Nach einer Prognose des Bundesverkehrsministeriums soll sich der bereits jetzt unerträgliche LKW-Verkehr bis zum Jahr 2020 verdoppeln. Aus diesem Grund trommeln nun die IHK und manche Politiker immer lauter für den Ausbau der Rheinautobahn (A5). Was das für die bereits jetzt lärmgeplagten Menschen in Kenzingen, Endingen, Riegel, Malterdingen, Nimburg, Reute, March, Vörstetten, Waltershofen, Hochdorf, Opfingen, Tiengen, Munzingen und Feldkirch bedeutet, kann man sich vorstellen. Mehr Lärm, Abgase und ein Verlust an Erholungsflächen. Wenn die Schwerverkehrslobby in der IHK den Ausbau der Autobahn und damit weitere Umweltzerstörungen fordert, dann ist das noch nachvollziehbar. Es ist aber erstaunlich, dass Politiker mit der Forderung nach Zerstörung der Umwelt und dem Ausbau der Autobahn immer noch Wahlkämpfe führen und Wahlen gewinnen. Unerträglich sind auch die politischen Deals, die wir gerade erleben. "Stimmst Du für meinen Stadttunnel, stimme ich für Deinen Autobahnausbau." Solche Politgeschäfte zeigen, dass der Begriff "Ökohauptstadt" inzwischen eigentlich nur noch dem Stadtmarketing dient.

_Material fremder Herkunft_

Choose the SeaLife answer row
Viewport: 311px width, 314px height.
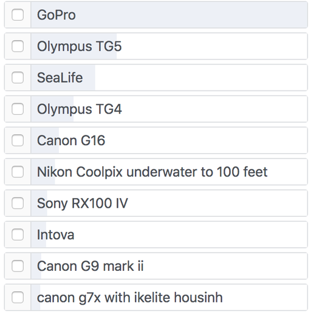(156, 78)
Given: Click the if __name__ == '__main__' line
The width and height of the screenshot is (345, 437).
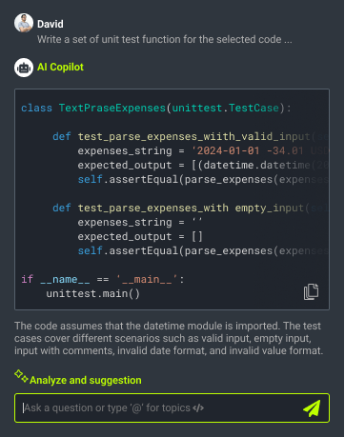Looking at the screenshot, I should 103,279.
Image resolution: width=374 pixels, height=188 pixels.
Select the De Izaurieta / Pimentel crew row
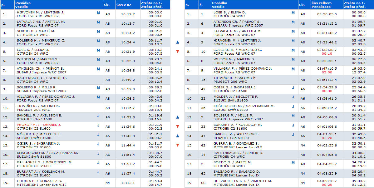pyautogui.click(x=243, y=181)
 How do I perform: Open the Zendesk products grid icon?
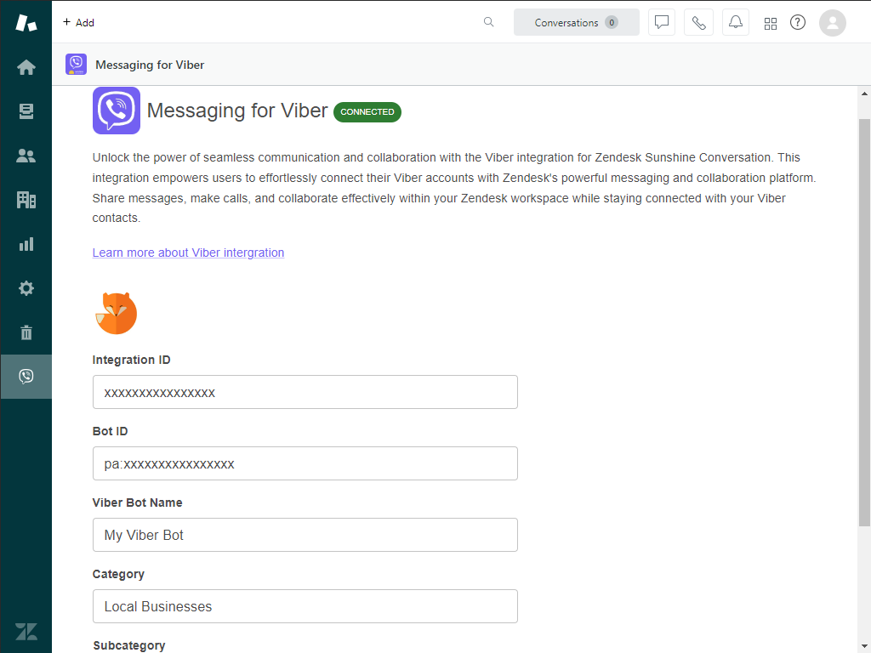tap(771, 23)
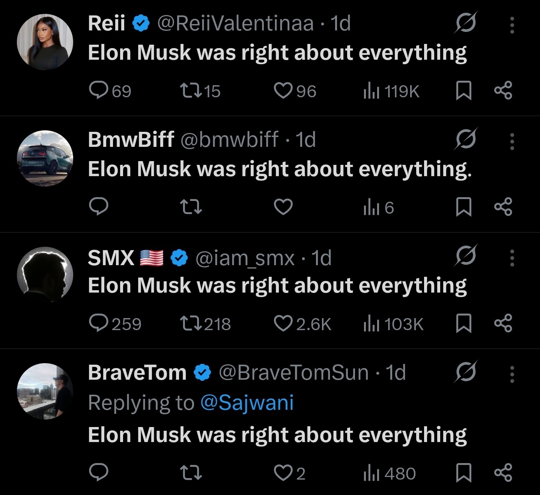Image resolution: width=540 pixels, height=495 pixels.
Task: Reply to Reii's tweet
Action: pyautogui.click(x=99, y=91)
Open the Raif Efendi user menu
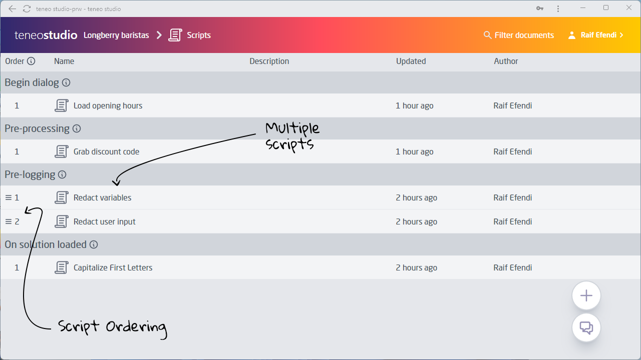641x360 pixels. tap(596, 35)
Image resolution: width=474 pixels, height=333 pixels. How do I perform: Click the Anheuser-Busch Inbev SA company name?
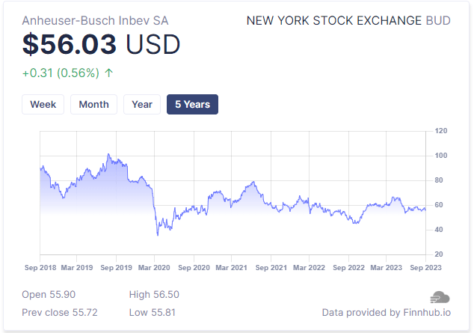[x=95, y=20]
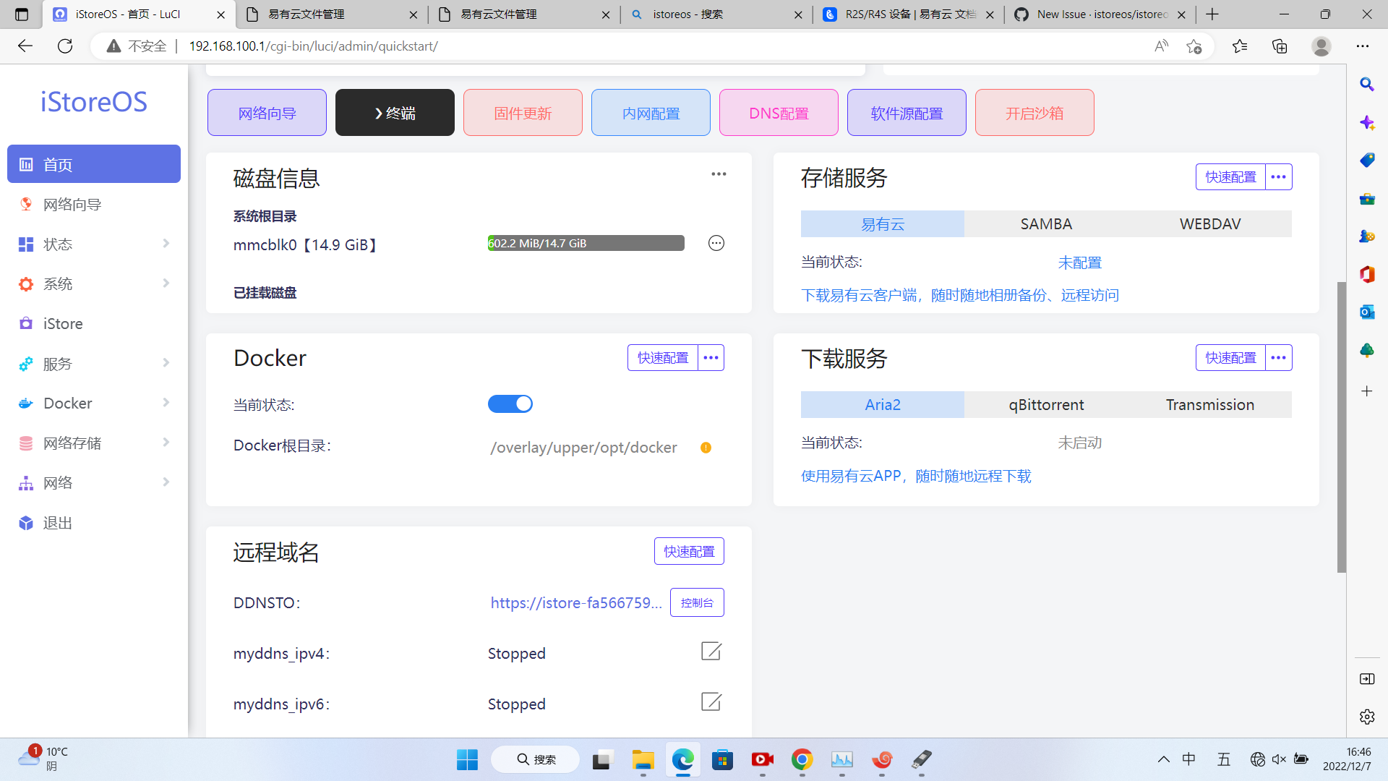This screenshot has width=1388, height=781.
Task: Open the 网络向导 sidebar item
Action: [x=72, y=205]
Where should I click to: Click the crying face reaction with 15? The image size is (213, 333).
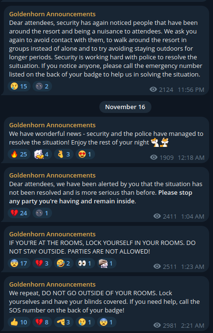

An einer zentralen europäischen Transitachse zu leben, bedeutet Verlust an Lebensqualität und keinen Gewinn. Gerade die Politiker, die am lautesten nach dem Autobahnausbau rufen, sind zumeist diejenigen, die sich am wenigsten für eine Verminderung des anschwellenden Straßen- und LKW-Verkehrs einsetzen. Was nützt ein sechsspuriger Autobahnausbau, wenn der Gotthard immer noch eine zweispurige Röhre hat? Hier wird mit dem Sachzwangsprinzip die Schweiz bearbeitet, die am meisten unter dem Transitverkehr leidet. Die Güter im Fernverkehr gehören auf die Bahn und das nicht erst ab der Grenze. Wer auf den Schweizer Flugverkehr am Hochrhein schimpft, darf keine solche Politik betreiben.

Verkehr, Straßen, Lärm und Gestank im Transitland Oberrhein nehmen zu. Südbaden wird immer stärker zur zentralen, europäischen Nord-Süd-Achse mit allen damit verbunden Problemen. Während nicht nur im Alpenraum die Menschen die Dramatik der Situation erfasst haben und sich gegen die zunehmende Zerstörung ihrer Heimat wehren, gilt in manchen Kreisen der Ökoregion Südbaden Straßenbau immer noch als "Fortschritt". Greenwash, der Versuch, Umweltzerstörung im Straßenbau mit vorgeschobenen ökologischen Scheinargumenten "grünzuwaschen", feiert gerade hier groteske Erfolge.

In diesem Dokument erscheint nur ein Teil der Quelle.